The number of people in shelters, temporary housing, and unsheltered settings across the United States set a new record this year, "largely due to a sharp rise in the number of people who became homeless for the first time."
That's a key takeaway from an annual report released Friday by the U.S. Department of Housing and Urban Development (HUD).
On a single night in January 2023, "roughly 653,100 people—or about 20 of every 10,000 people in the United States—were experiencing homelessness," with about 60% in shelters and the remaining 40% unsheltered, according to HUD. That's a 12% increase from 2022 and the highest number of unhoused people since reporting began in 2007.
"We must address the main driver of homelessness and housing instability—the gap between low incomes and rent costs."
Jeff Olivet, executive director of the U.S. Interagency Council on Homelessness—the federal agency behind President Joe Biden's plan from last year to reduce homelessness 25% by 2025—toldThe Associated Press that extra assistance during the Covid-19 pandemic "held off the rise in homelessness that we are now seeing."

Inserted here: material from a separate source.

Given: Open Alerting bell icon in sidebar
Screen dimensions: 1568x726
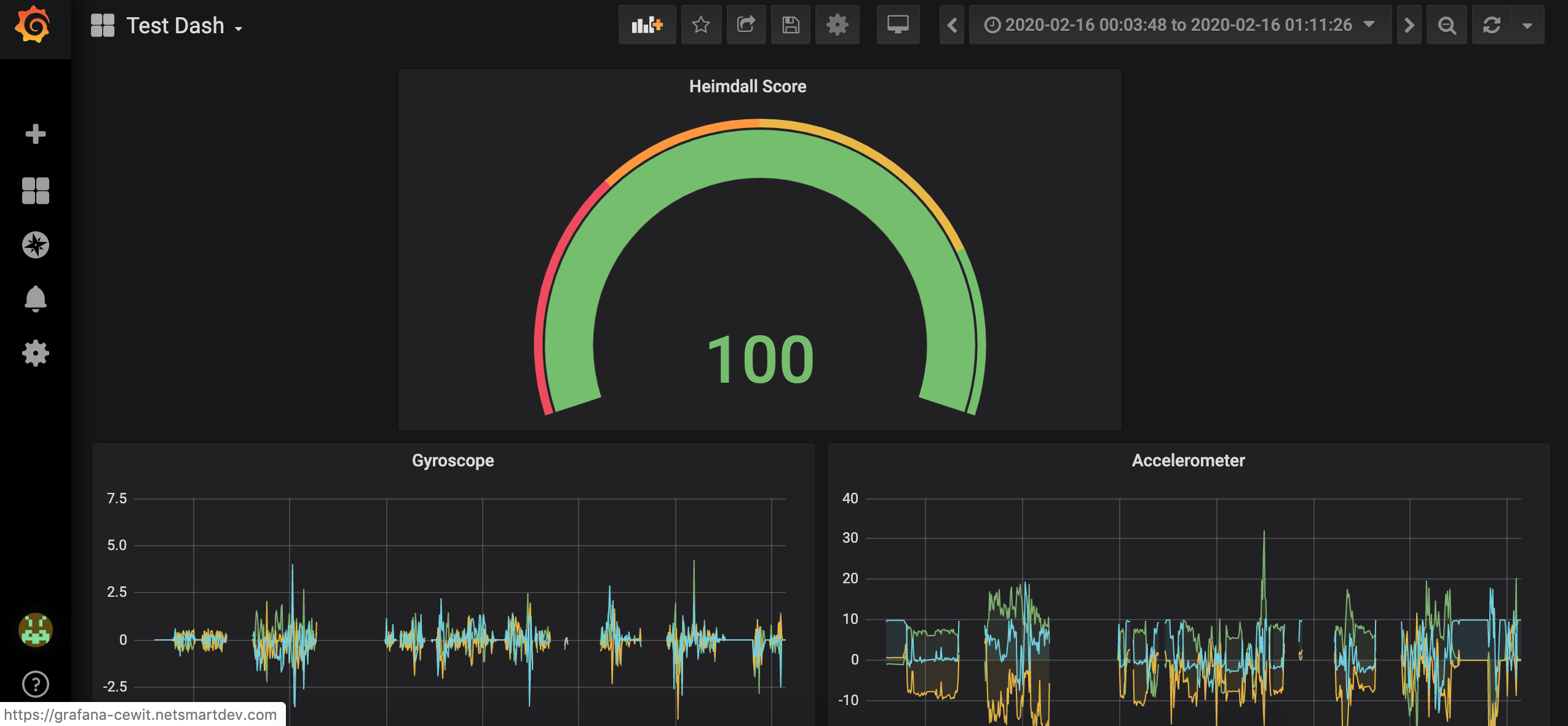Looking at the screenshot, I should [36, 299].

Research and advocacy groups responded to the HUD report by also highlighting the positive impacts of federal pandemic-era relief including emergency rental aid, a national moratorium on evictions for nonpayment, and the expanded child tax credit.
"The historic resources and protections provided during the pandemic kept millions of renters stably housed, and the success of these resources is shown by the decrease in homelessness over that same period," said National Low-Income Housing Coalition president and CEO Diane Yentel. "Just as these emergency resources were depleted and pandemic-era renter protections expired, however, renters reentered a brutal housing market, with skyrocketing rents and high inflation."
"Eviction filing rates have now reached or surpassed pre-pandemic averages in many communities, resulting in increased homelessness," she noted. "Without significant and sustained federal investments to make housing affordable for people with the lowest incomes, the affordable housing and homelessness crises in this country will only continue to worsen."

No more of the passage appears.